Hollande, há meses que descartara uma recandidatura nas presidenciais. Com os baixos índices de popularidade restar-lhe-á sair de cena, apesar de mostrar com insistência uma certa vontade de apadrinhar o sucessor, como se pode entender das suas palavras na manhã pós-eleitoral.

Trata-se de uma homenagem que devemos a todos os que nos libertaram e queria que Emmanuel Macron estivesse presente, ao meu lado, de forma a que uma espécie de tocha possa ser passada", afirmou Hollande, em declarações à televisão France2.

O ainda chefe do Estado francês afirma que estará sempre "ao lado" de Macron. Sem ressentimentos visíveis da independência partidária do sucessor, que criou o seu próprio movimento "En Marche!" para se candidatar e eleger presidente, deixando os socialistas de Hollande numa das piores posições de que há memória.

Emmanuel Macron seguiu-me aos longo dos últimos anos (...) emancipou-se, é presidente e é com a experiência que adquiriu comigo que lhe cabe continuar", afirmou ainda Hollande, lembrando que também o seu antecessor Nicolas Sarkozy "o convidou" a participar nas celebrações do 8 de junho, em 2012, quando foi eleito. 

Governo à Macron

Aceitam-se apostas, porque o eleito presidente insiste em "fechar-se em copas". Mas a escolha está feita, segundo o próprio revelou dois dias antes da escolha dos franceses, entre si e a líder da Frente Nacional, Marine Le Pen.

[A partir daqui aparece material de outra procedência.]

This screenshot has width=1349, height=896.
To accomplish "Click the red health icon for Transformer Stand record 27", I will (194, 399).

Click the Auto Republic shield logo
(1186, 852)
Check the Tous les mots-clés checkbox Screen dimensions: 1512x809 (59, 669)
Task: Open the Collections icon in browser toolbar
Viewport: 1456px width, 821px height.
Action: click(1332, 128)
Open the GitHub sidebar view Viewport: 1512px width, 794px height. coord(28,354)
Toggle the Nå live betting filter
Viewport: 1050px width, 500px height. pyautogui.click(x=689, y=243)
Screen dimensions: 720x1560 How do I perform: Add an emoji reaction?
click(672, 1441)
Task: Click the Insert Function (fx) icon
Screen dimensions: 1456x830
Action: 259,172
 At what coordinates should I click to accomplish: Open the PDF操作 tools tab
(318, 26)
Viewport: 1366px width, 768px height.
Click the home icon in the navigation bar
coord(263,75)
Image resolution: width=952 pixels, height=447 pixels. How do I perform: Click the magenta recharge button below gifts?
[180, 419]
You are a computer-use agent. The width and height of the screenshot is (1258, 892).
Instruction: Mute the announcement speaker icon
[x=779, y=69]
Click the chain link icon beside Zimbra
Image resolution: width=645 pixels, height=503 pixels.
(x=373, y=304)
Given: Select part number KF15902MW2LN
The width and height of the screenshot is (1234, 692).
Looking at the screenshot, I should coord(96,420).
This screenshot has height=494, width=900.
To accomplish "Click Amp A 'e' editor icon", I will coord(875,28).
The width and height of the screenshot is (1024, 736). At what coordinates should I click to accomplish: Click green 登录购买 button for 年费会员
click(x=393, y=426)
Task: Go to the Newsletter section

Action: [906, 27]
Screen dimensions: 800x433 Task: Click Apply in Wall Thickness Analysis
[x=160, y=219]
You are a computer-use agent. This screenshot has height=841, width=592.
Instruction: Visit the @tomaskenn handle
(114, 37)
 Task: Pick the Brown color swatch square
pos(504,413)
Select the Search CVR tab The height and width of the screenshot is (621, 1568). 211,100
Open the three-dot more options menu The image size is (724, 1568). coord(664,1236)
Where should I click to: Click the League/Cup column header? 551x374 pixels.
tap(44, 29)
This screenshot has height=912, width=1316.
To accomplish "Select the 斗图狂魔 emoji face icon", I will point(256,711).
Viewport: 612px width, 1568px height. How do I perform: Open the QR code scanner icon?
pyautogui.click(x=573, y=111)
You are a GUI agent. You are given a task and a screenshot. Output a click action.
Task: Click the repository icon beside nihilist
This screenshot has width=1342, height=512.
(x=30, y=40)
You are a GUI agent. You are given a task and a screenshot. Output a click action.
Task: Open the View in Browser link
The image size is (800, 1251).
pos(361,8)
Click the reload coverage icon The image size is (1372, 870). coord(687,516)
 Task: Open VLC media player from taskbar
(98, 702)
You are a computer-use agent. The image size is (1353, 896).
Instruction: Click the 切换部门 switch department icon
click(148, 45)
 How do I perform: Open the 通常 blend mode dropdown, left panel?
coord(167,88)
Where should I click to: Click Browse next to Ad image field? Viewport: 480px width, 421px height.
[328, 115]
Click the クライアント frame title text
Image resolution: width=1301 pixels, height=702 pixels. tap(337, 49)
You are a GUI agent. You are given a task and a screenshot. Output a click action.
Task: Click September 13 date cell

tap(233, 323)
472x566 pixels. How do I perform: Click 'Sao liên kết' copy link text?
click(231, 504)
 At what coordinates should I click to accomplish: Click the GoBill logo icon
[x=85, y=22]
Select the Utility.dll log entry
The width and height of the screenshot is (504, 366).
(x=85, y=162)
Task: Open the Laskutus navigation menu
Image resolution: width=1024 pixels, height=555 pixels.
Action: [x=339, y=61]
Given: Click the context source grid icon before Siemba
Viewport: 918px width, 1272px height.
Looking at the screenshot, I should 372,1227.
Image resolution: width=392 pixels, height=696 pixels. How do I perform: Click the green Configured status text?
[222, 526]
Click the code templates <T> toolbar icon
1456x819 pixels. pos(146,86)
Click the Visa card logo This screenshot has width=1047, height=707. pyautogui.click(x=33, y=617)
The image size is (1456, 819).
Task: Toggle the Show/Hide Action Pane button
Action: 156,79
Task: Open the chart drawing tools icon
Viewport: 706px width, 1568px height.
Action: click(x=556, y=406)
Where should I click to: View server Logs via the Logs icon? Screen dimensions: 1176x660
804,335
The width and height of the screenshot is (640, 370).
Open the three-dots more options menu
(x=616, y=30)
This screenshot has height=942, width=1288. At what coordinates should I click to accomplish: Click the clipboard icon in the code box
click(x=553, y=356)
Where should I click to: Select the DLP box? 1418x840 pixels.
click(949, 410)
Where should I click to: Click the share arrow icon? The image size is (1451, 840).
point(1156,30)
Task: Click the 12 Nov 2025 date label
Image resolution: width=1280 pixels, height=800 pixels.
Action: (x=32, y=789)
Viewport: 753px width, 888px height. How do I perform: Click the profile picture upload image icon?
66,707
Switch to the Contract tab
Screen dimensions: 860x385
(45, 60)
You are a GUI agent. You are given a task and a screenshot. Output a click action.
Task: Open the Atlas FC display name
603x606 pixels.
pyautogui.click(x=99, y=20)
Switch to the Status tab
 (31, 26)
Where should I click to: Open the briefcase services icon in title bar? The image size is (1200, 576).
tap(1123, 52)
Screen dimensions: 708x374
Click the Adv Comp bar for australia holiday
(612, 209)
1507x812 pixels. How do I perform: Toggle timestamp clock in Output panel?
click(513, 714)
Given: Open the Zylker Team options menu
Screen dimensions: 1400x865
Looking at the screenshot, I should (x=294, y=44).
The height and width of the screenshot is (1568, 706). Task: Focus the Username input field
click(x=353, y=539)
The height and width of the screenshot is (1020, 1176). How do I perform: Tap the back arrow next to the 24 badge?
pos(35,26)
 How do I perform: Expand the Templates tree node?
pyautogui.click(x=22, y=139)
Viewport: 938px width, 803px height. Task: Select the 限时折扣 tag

Se for eleito, trabalharei na finalização de um governo na próxima semana", afirmou Macron na rádio Europe 1, firmando que, quanto ao seu primeiro-ministro, "será anunciado após a passagem de poder. Não o anunciarei antes".

Macron fez questão de não jogar "às adivinhas". "A escolha está feita na minha cabeça", afirmou então,. adiantando apenas que "terá uma experiência no campo político, competências para dirigir uma maioria parlamentar".

Será o primeiro-ministro" que irá dirigir a campanha para as legislativas, respondeu então Macron, acrescentando que espera manter o seu escolhido "o mais tempo que for possível".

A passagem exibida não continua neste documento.